The model has led to a 150 per cent increase in the number of alerts, which are then investigated. “This way we can use the skills of the officers for other activities such as planning a response instead of poring over newspapers,” says Dr Chauhan.
AIIMS doctors, along with the health and education ministry, have developed an AI-based fundus camera that can quickly detect damage to the retina and help in the early diagnosis of diabetic retinopathy — a condition caused by years of high blood sugar levels that damages the retina and can lead to blindness.
“Several primary health centres already have fundus cameras. The AI model can be plugged into any one of them. This means doctors have to invest their time only on patients who are likely to have the condition rather than screening every diabetic,” says Dr Tandon.

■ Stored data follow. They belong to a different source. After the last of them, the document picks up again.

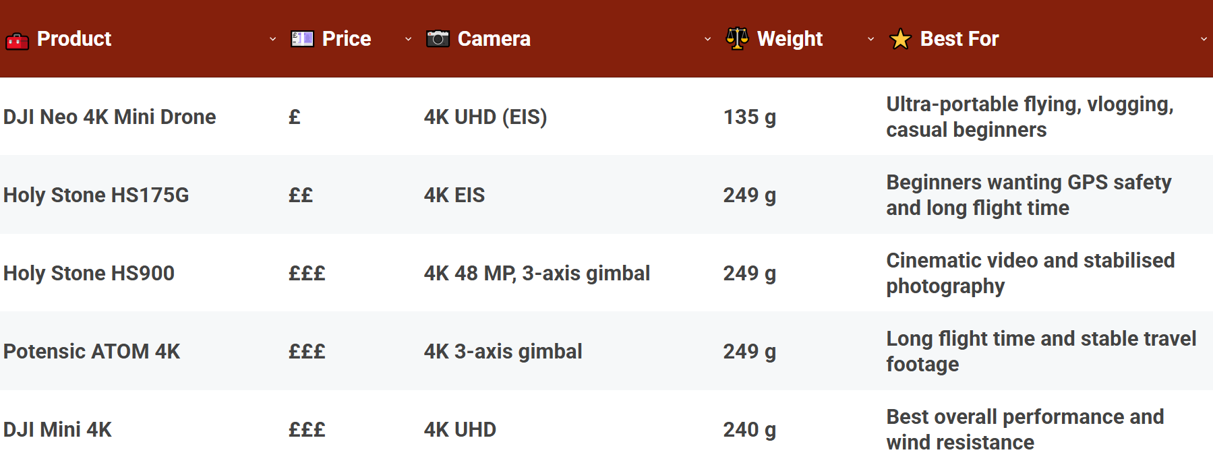Click the Product header label
Screen dimensions: 1213x467
point(73,38)
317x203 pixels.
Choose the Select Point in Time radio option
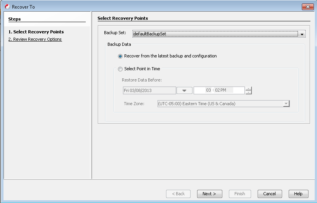click(120, 69)
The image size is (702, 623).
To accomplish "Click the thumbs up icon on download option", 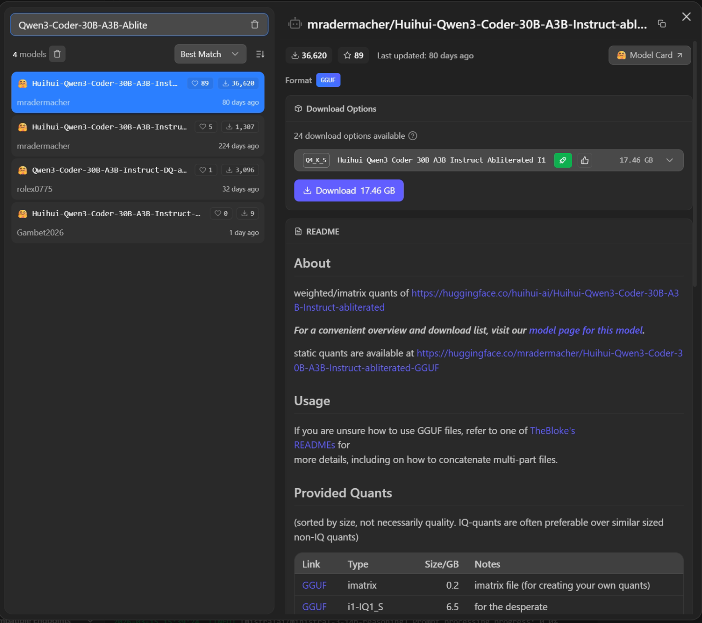I will [584, 160].
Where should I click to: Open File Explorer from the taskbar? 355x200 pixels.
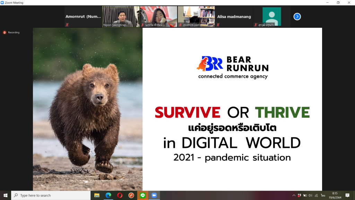tap(97, 195)
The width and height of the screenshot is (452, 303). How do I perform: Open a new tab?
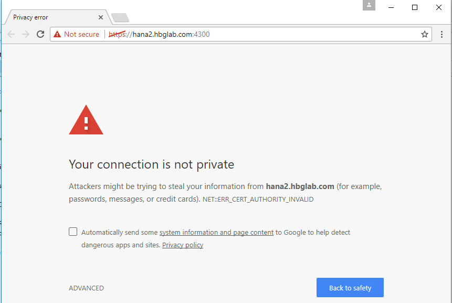click(120, 17)
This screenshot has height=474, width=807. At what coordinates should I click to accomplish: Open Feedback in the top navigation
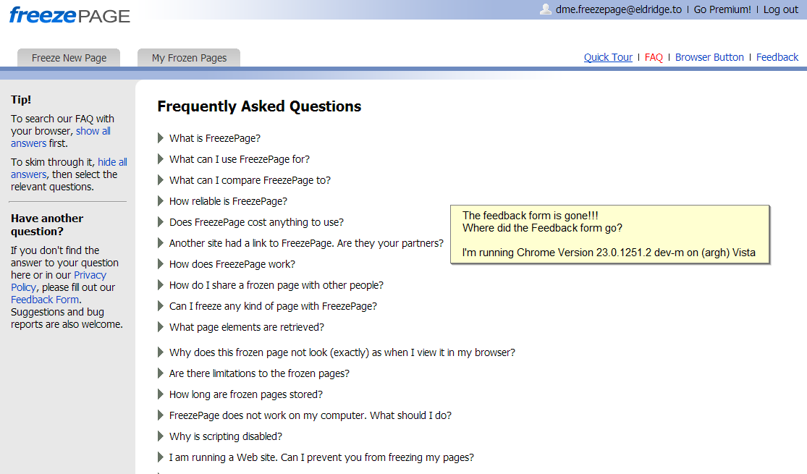click(777, 57)

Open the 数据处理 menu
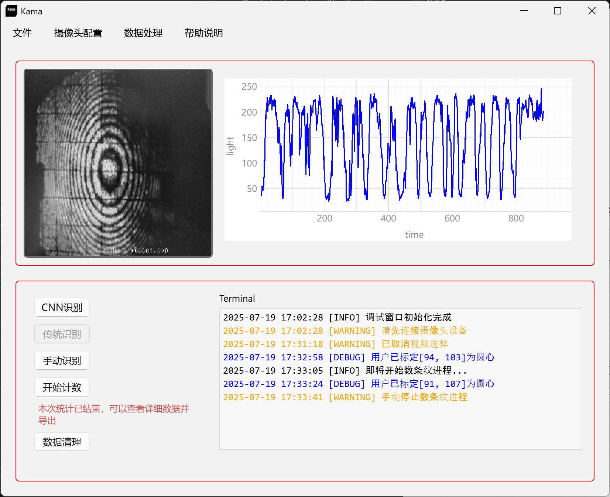coord(143,33)
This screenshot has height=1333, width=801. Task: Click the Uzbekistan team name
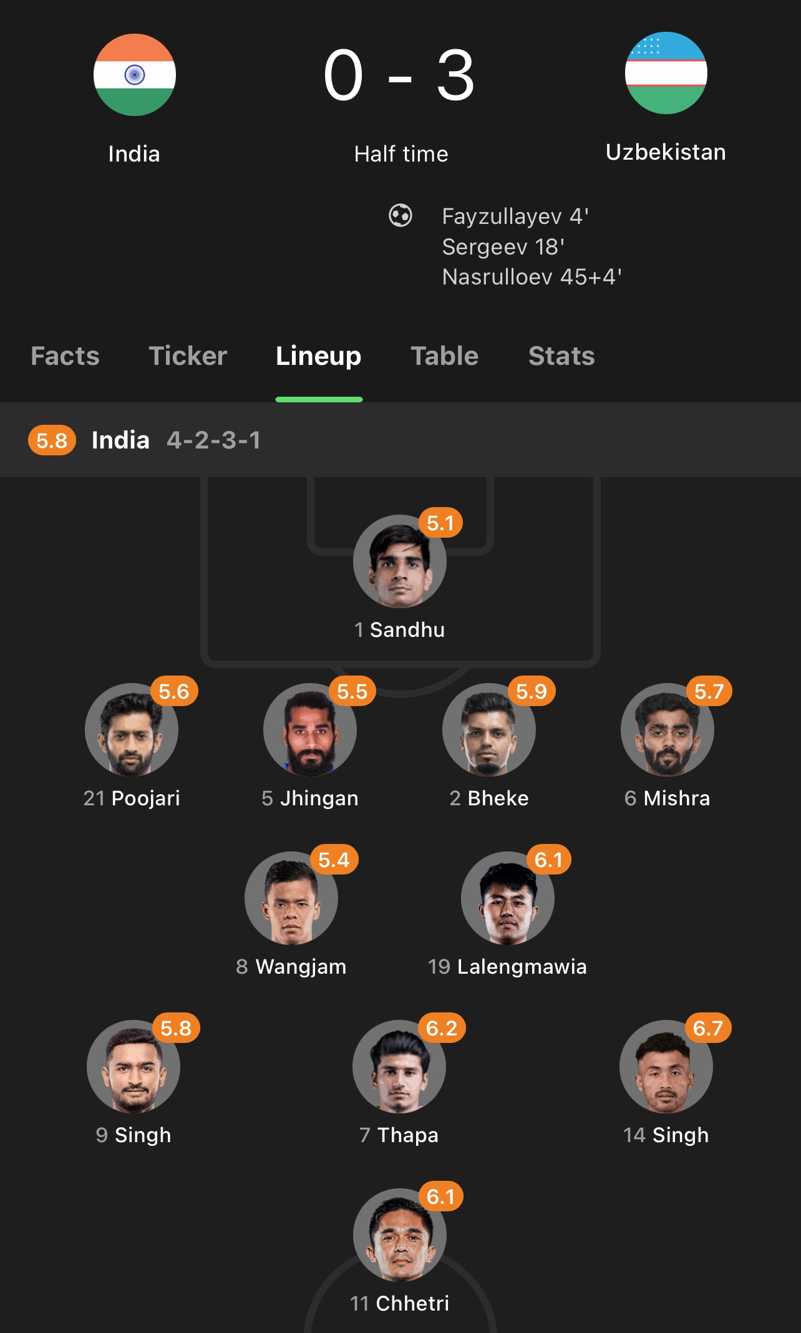(666, 152)
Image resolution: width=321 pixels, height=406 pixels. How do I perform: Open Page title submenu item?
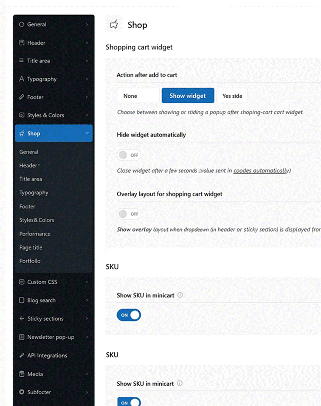pos(31,247)
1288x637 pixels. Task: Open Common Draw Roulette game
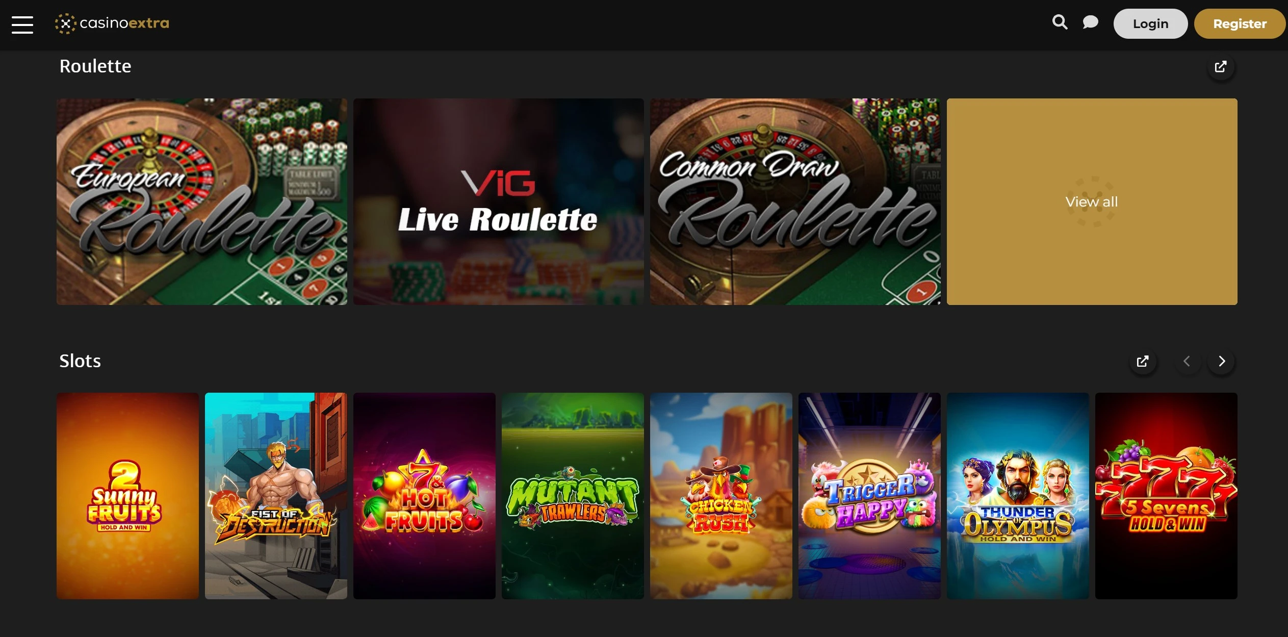point(795,202)
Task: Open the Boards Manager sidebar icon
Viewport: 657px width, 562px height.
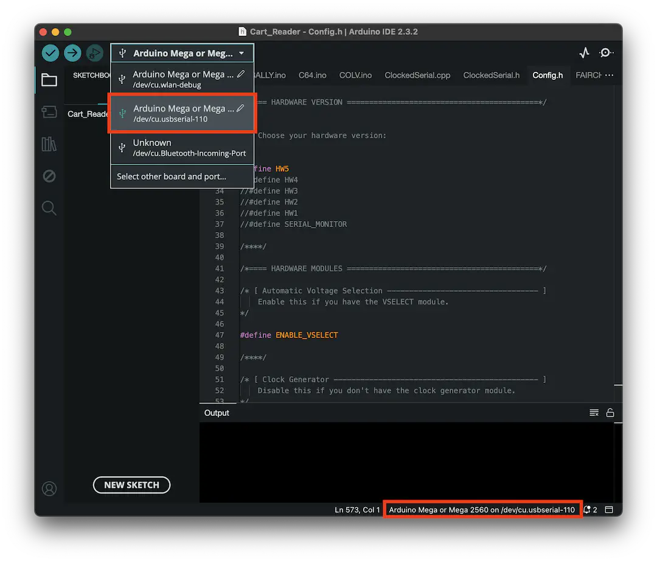Action: (x=49, y=112)
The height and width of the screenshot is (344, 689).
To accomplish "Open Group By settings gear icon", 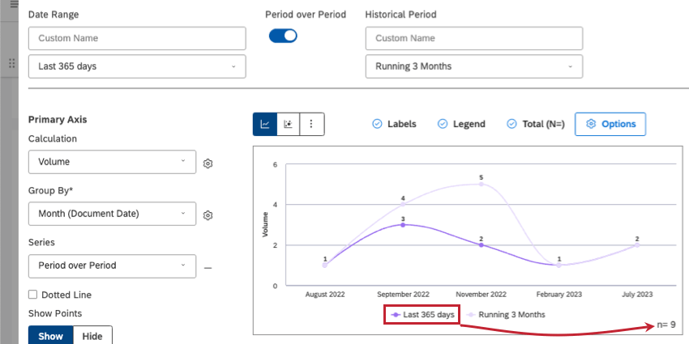I will pos(208,215).
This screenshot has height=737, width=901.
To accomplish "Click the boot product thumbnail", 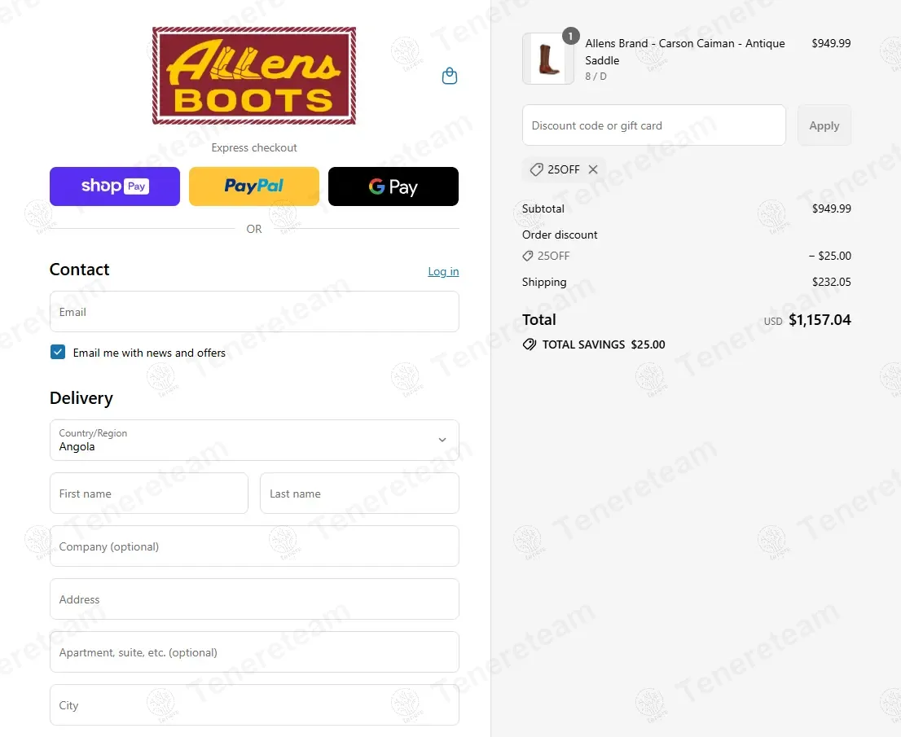I will click(547, 59).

She says that the challenge with diabetic retinopathy is that patients may not realise that there has been damage to their retina till it is in an advanced stage. Many, in fact, come in with vision loss. While there are therapies to prevent the damage to the retina, once damaged it cannot really be reversed. “The idea is to have the device at primary health centres where patients are screened and treated for diabetes, so that they also get tested for diabetic retinopathy at the same location at the same time,” says Dr Tandon. Her team is also working on similar tools for other diseases such as glaucoma.